Amazon, Meta, Salesforce, Microsoft, and Google have all previously been among the Protocol’s disclosed financial backers, while its ongoing reform of all its accounting standards has been the subject of intense corporate lobbying.

Only a handful of companies including Google and AstraZeneca have backed the more expensive “24/7” hourly-matching and localized approach to clean energy investments that has been proposed for consultation.

A coalition that includes Meta, Amazon, and General Motors had instead argued for more flexibility in clean energy purchases, which it said could channel funds to developing countries more in need of these investments. It has also suggested a technique to account for emissions “avoided” by clean energy, which the Protocol is separately considering.

A group of attorneys-general in the US accused Microsoft, Meta, Google, and Amazon last month of using “environmental accounting gimmicks” to make claims that “appear deceptive,” while destabilizing their local grids through “skyrocketing” demand for power.
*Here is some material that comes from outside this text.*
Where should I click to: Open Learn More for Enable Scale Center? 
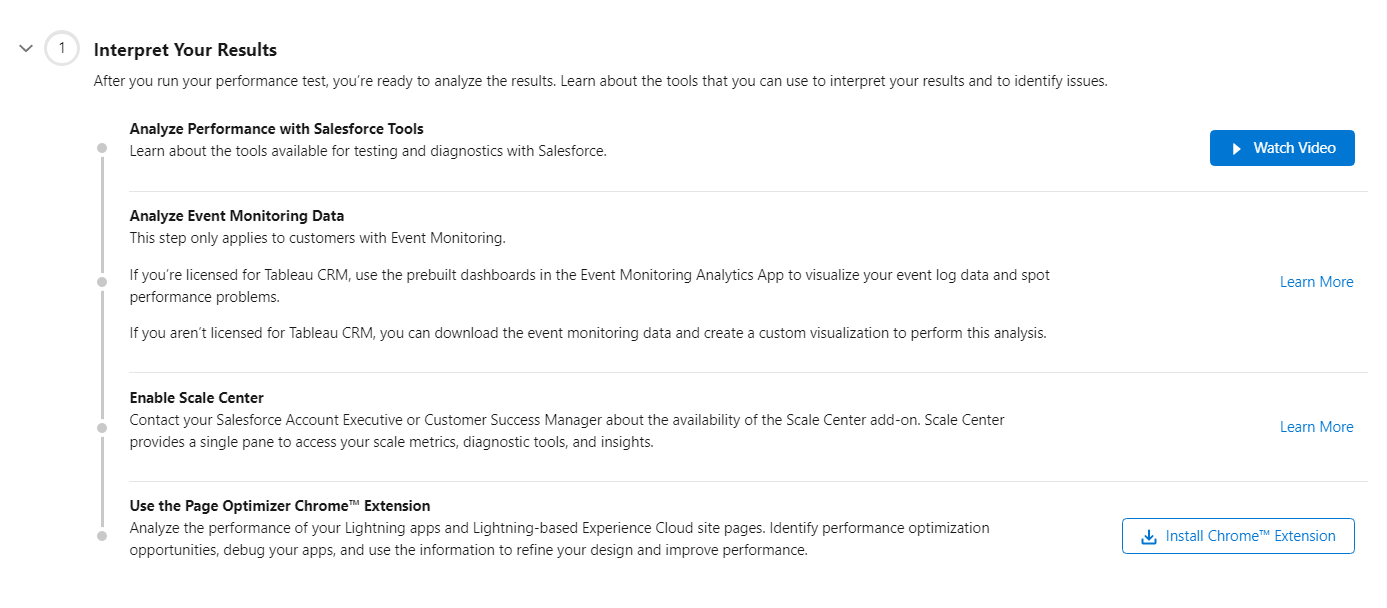pyautogui.click(x=1316, y=427)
Amazon declined to comment. Microsoft, Meta, and Google did not respond to requests for comment.

The way greenhouse gas emissions are counted has been less scrutinized than traditional financial accounting. But it underpins how much the world’s largest companies pay in carbon levies in the EU, China, and elsewhere, how easily they can hit climate goals outlined to investors, and how they market themselves.

A coalition of companies including BlackRock’s Global Infrastructure Partners and energy groups ExxonMobil and Adnoc said this week it wanted to work on an improved carbon accounting framework.